(Data extracted from a collection)
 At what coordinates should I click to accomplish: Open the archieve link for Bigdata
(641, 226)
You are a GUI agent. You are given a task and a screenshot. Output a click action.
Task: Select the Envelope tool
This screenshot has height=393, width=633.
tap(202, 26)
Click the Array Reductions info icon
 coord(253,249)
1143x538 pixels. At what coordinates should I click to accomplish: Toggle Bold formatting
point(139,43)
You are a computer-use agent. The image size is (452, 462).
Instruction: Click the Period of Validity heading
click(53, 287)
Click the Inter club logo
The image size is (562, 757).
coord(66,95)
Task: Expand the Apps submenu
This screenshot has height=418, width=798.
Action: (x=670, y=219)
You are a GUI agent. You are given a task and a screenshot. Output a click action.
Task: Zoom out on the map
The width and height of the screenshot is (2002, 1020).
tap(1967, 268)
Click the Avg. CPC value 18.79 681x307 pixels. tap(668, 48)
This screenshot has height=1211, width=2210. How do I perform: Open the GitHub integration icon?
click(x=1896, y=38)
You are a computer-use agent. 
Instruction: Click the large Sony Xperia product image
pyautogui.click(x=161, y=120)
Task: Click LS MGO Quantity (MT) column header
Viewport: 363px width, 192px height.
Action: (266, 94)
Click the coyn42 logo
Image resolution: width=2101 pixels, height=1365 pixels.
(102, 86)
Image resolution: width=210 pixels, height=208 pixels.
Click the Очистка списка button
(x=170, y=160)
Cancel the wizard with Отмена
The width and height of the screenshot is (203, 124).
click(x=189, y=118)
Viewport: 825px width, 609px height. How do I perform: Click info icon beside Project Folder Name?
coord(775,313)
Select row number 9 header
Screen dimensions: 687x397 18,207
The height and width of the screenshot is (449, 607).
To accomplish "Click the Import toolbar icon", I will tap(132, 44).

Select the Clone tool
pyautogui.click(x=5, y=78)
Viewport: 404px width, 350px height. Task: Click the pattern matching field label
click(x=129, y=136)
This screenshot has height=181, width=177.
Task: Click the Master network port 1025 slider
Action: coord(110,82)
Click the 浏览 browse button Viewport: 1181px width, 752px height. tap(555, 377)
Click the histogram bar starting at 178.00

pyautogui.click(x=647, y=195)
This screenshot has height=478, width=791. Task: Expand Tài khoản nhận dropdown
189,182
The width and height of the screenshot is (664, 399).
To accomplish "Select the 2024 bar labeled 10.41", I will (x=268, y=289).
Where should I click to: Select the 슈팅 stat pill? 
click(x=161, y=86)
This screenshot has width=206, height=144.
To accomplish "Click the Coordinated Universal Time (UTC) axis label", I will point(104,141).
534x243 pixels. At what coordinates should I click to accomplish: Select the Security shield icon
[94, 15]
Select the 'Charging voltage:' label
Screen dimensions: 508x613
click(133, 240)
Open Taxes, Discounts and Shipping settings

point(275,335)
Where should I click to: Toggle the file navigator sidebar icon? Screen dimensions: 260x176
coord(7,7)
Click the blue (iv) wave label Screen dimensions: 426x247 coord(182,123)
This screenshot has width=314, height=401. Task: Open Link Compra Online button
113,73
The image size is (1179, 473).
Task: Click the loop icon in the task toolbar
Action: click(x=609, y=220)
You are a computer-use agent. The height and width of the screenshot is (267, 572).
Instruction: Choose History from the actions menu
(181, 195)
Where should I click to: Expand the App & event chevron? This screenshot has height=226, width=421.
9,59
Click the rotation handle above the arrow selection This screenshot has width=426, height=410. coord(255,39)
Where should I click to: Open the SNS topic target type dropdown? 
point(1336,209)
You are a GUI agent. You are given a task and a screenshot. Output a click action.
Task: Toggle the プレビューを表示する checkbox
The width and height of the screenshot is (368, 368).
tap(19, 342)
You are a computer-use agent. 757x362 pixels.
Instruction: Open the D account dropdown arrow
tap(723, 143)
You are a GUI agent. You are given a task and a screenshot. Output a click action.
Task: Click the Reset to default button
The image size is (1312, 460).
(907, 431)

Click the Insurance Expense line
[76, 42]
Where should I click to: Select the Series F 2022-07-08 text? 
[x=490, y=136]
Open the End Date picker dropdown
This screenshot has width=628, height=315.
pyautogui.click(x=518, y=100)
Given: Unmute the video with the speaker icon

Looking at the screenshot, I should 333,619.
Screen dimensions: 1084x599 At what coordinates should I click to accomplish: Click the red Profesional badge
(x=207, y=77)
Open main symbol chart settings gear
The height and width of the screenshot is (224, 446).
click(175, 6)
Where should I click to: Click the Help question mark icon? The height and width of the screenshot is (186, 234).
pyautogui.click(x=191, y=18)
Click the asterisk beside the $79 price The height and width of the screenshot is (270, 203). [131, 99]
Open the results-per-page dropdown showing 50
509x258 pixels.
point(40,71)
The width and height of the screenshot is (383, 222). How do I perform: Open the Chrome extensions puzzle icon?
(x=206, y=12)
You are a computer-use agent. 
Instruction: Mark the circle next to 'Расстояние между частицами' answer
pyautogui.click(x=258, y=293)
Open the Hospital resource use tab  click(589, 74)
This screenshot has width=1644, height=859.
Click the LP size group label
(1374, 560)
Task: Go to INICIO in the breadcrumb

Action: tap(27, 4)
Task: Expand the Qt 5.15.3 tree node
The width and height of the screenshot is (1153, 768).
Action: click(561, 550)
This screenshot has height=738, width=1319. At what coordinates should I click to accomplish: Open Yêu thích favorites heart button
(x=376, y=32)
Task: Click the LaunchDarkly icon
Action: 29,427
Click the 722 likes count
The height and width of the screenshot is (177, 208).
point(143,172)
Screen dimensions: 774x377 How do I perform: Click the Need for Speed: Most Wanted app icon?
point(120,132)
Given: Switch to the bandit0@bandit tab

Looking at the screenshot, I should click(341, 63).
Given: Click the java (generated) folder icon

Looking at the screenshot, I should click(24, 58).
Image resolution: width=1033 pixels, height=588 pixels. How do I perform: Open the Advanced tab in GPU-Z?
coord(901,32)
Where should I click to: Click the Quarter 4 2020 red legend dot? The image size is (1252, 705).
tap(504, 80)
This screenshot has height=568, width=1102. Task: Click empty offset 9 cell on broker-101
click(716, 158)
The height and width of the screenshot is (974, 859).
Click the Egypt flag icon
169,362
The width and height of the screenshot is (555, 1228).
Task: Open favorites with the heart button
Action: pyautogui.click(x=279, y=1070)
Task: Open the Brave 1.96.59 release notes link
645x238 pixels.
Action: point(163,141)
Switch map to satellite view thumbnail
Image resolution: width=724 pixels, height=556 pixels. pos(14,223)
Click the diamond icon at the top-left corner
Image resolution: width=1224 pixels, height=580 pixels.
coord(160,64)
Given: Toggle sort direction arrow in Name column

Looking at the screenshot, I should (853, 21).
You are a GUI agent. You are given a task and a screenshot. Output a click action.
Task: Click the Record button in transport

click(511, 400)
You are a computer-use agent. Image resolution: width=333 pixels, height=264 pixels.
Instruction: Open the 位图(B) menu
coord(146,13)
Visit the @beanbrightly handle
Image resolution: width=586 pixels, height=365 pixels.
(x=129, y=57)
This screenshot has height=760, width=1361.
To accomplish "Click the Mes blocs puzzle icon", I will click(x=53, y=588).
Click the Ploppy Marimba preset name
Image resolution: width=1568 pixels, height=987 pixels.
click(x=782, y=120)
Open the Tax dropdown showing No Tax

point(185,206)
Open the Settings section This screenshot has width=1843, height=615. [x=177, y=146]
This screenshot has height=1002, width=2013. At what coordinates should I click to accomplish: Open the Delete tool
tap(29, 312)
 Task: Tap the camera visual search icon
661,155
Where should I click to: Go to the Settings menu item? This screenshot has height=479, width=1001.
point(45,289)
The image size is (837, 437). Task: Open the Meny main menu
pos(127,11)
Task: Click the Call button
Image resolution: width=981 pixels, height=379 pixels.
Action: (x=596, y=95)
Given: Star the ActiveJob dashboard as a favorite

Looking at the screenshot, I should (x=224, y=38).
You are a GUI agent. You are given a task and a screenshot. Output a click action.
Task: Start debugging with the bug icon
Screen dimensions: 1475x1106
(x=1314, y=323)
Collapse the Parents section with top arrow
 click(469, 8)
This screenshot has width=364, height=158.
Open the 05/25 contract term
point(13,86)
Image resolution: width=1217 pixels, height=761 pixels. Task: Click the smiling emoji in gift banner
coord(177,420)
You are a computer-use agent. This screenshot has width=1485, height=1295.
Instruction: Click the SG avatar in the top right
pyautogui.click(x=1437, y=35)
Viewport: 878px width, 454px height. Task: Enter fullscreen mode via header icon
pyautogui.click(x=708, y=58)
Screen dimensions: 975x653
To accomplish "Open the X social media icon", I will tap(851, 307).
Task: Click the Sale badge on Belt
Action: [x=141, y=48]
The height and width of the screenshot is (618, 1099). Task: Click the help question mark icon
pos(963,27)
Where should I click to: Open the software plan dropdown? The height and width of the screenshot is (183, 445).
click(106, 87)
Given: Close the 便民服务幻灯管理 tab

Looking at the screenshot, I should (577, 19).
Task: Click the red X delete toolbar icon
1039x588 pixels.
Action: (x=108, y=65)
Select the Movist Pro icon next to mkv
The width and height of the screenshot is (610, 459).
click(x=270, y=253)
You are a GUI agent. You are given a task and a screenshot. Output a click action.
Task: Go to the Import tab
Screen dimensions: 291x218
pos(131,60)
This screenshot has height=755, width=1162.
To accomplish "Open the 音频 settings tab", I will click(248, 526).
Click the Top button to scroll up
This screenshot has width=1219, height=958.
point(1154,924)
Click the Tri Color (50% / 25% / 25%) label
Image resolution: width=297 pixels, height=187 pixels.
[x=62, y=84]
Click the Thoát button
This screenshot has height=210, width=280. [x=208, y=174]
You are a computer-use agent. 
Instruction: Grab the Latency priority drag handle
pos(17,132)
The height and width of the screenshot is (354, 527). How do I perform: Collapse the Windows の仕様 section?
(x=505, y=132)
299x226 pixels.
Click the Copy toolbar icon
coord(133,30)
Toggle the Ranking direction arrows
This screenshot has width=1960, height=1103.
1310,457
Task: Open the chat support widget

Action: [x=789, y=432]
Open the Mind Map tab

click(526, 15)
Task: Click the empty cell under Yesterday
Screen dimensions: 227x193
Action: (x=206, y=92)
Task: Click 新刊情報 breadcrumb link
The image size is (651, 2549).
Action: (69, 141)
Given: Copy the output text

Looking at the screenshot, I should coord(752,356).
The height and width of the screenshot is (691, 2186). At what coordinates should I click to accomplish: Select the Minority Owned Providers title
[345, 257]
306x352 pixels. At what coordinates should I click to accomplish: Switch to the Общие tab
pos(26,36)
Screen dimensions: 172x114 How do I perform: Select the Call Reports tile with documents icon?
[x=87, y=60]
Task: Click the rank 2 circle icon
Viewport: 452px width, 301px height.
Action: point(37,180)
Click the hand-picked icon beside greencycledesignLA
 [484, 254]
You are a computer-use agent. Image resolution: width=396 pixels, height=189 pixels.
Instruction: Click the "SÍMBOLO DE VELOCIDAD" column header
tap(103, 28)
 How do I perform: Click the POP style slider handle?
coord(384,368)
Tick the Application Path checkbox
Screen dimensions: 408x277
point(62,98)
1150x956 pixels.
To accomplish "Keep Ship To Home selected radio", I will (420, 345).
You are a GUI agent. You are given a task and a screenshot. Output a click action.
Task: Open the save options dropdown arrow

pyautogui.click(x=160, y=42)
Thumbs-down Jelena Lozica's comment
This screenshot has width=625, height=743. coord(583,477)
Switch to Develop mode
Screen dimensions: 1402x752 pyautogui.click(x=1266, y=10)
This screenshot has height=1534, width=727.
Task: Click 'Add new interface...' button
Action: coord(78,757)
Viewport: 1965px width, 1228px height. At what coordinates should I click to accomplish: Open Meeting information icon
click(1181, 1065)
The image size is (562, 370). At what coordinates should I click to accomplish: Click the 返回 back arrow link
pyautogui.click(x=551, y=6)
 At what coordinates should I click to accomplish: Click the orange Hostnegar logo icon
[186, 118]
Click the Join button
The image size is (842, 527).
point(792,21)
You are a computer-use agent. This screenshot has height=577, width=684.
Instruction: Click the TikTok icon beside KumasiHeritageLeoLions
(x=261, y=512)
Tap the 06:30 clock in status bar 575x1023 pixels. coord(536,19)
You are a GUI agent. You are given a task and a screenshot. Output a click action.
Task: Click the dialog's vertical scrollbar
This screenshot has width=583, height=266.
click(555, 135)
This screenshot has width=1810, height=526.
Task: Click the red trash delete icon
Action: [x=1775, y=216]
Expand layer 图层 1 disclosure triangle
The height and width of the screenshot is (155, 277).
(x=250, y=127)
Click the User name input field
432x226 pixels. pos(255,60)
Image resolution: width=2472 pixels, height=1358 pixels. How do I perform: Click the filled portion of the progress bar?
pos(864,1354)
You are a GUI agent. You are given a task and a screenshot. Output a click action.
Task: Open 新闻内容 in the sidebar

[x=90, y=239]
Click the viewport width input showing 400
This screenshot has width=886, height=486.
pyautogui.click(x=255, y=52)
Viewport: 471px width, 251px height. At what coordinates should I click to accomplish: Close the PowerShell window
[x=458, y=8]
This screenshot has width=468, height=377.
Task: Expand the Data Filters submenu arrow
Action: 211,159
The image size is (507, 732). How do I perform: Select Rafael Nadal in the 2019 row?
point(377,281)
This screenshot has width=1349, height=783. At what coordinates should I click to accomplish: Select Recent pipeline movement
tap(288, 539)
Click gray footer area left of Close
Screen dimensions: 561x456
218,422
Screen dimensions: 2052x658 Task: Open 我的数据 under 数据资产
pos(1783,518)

* _Required work_: Rewrite the records above starting at the line containing "Tick the Application Path checkbox" and ending at the line containing "pyautogui.click(x=160, y=42)", leaving the request text unchanged but scaling every coordinate in the answers by 2.05 and rounding to the nearest whole number, with halves rounded up. Output only those lines.

* _Exercise answer_:
Tick the Application Path checkbox
Screen dimensions: 408x277
point(127,201)
1150x956 pixels.
To accomplish "Keep Ship To Home selected radio", I will (861, 707).
You are a GUI agent. You are given a task and a screenshot. Output a click action.
Task: Open the save options dropdown arrow

pyautogui.click(x=328, y=86)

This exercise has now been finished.